The apostolic blessing is not to be confused with an episcopal blessing, also known as a pontifical blessing, which bishops can impart at any time by their own authority.

Personal imparting 

A particularly solemn form of imparting the apostolic blessing is as an Urbi et Orbi blessing, .

The pope gives his blessing in many ways. He may use, with or without the introductory liturgical greeting, Dominus vobiscum, the formula of pontifical blessing that any other bishop may use. This was the formula used by Pope Paul VI (without Dominus vobiscum) when he gave his blessing at his first appearance on the balcony of St. Peter's Basilica following his election at the 1963 conclave, and by Pope Benedict XVI (with "Dominus vobiscum") after announcing on 11 February 2013 his intention to resign the papacy, and (without "Dominus vobiscum") at his farewell audience for the cardinals. At a general audience, when the blessing immediately follows the singing of the Pater Noster, it is naturally given without "Dominus vobiscum".

Delegated imparting 

Within his own diocese, a bishop may impart the apostolic blessing three times a year on solemn feasts. The same holds, within their territories, for non-bishop prelates (such as an apostolic prefect) recognized by canon law as juridically equivalent to diocesan bishops. In exceptional circumstances, they can impart it also on other occasions. The blessing is imparted in place of the normal blessing at the end of Mass, using a particular formula.

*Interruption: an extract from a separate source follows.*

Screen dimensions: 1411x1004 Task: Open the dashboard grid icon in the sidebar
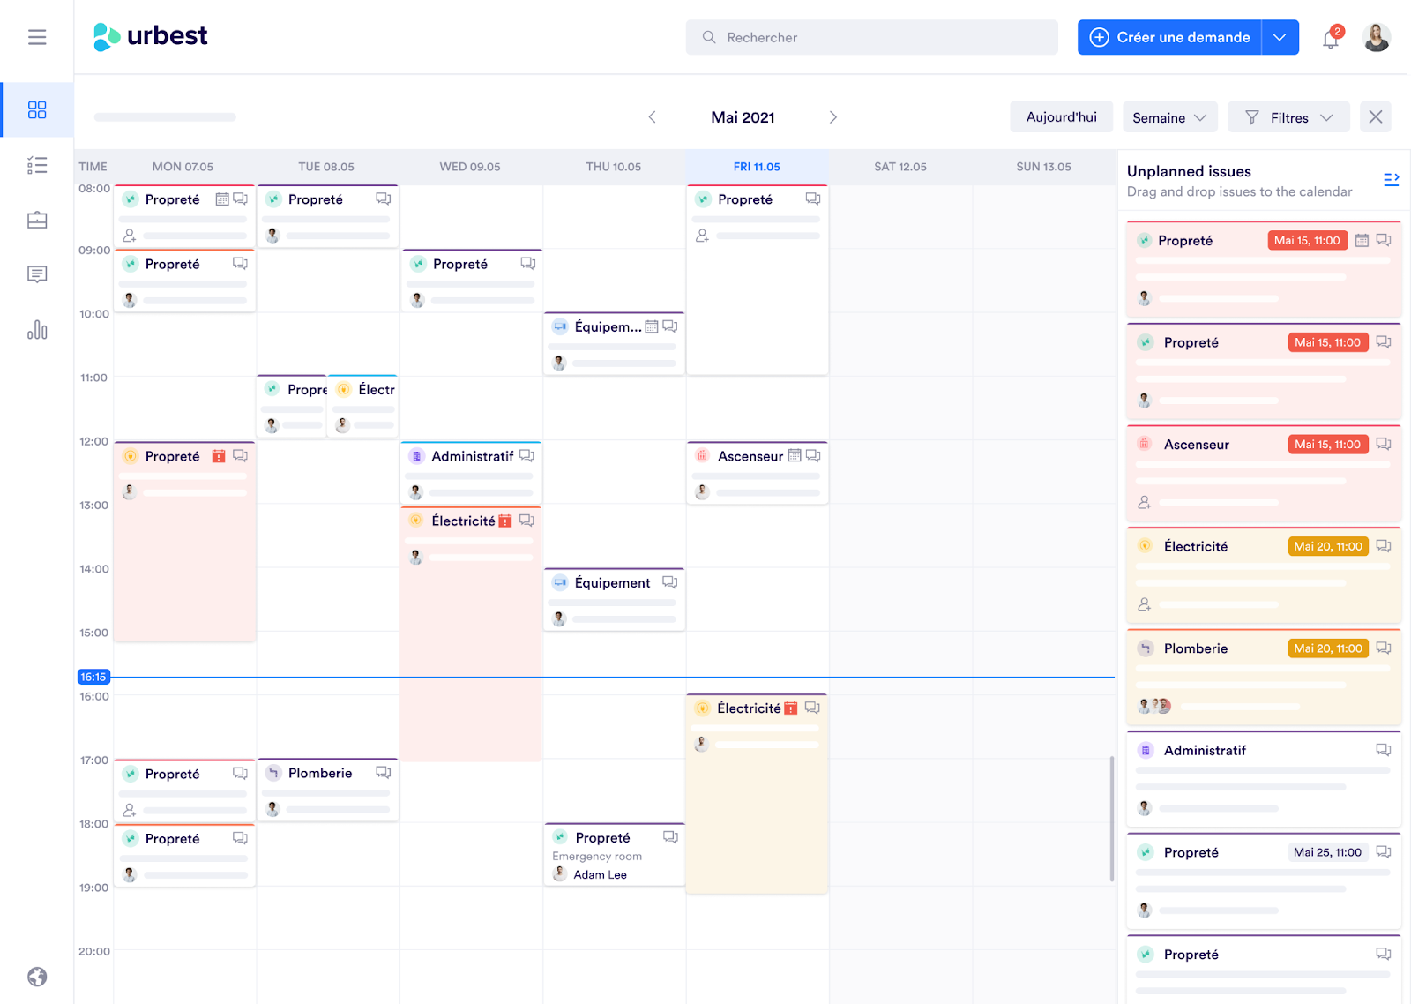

A plenary indulgence is granted to those who devoutly receive the papal blessing when imparted by the pope himself in the Urbi et Orbi form or by their own bishop in accordance with this authorization. It is granted also to those who are unable to be present at the rite itself and who instead follow it piously by radio, television, or the internet.

Apostolic Nuncios also are delegated to impart the papal blessing in written form.

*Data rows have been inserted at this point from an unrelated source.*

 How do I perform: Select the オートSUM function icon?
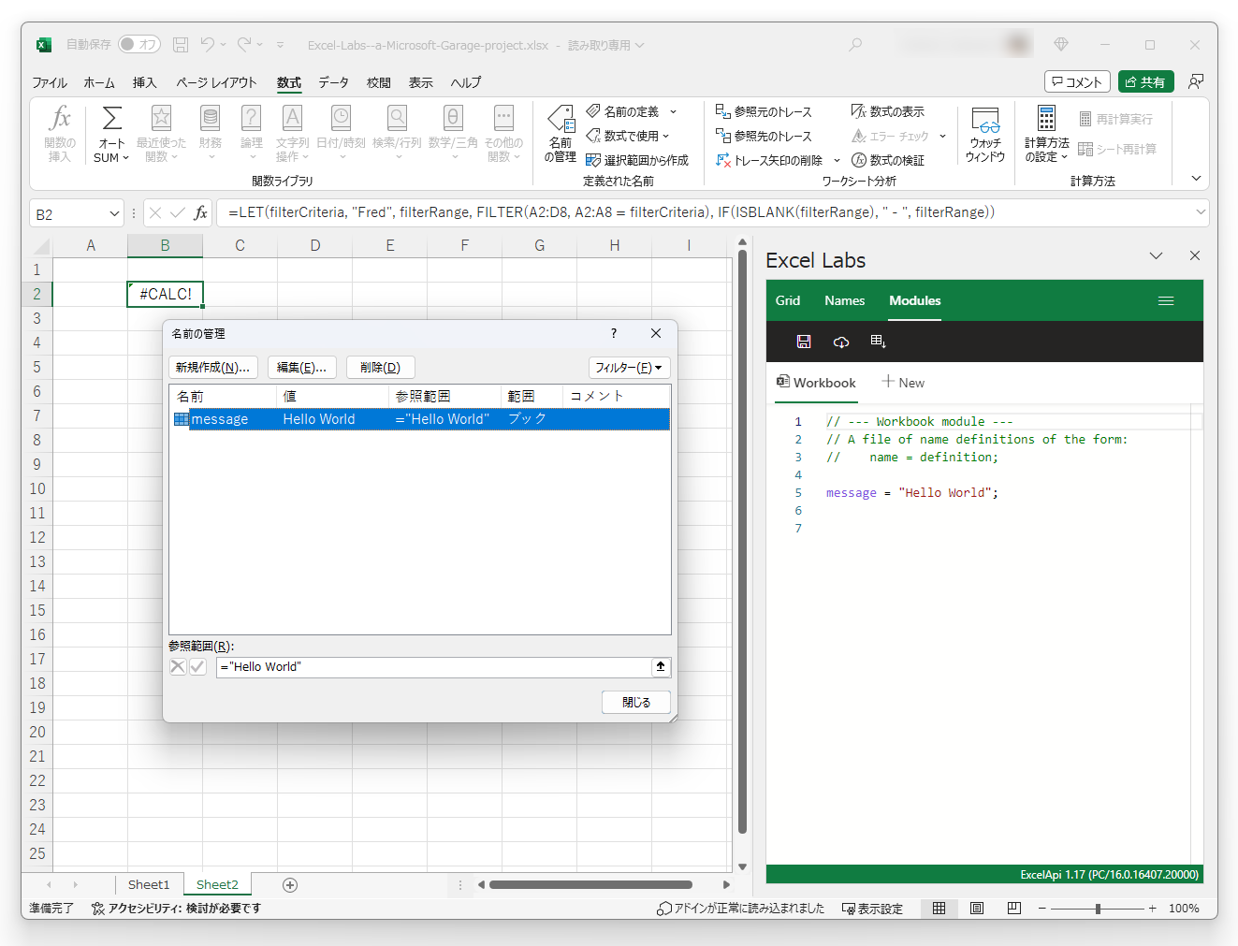coord(110,133)
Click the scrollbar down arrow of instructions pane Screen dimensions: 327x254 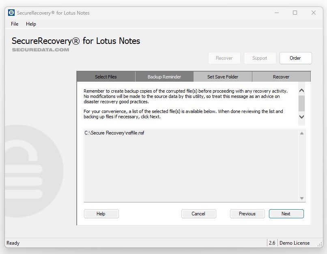(x=301, y=117)
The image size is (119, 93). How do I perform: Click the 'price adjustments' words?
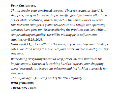point(85,35)
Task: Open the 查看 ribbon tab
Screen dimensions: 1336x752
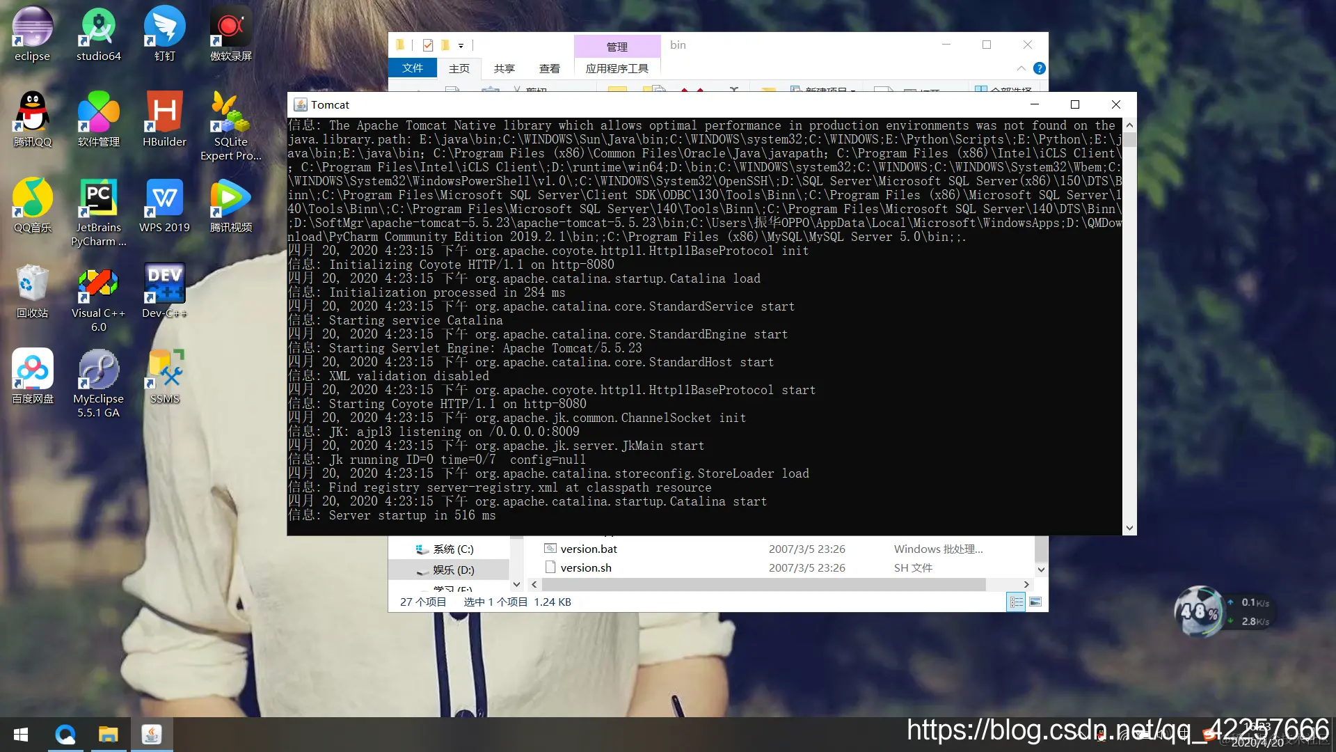Action: (x=549, y=68)
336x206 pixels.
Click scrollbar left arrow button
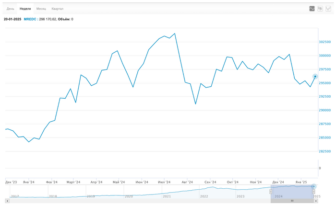click(x=7, y=201)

The Church's ritual book on the Pastoral Care of the Sick uses the term "Apostolic Pardon" for what elsewhere, for instance in the Enchiridion Indulgentiarum, is called the "Apostolic Blessing with attached plenary indulgence". Priests are urged to impart it to the dying, but if a priest cannot be had, the Church grants a plenary indulgence, to be acquired at the moment of death, to any rightly disposed Christian who in life was accustomed to say some prayers, with the Church itself supplying the four conditions normally required for gaining a plenary indulgence (recent Sacramental Confession, reception of Holy Communion, prayers for the pope's intentions, and detachment from all sin).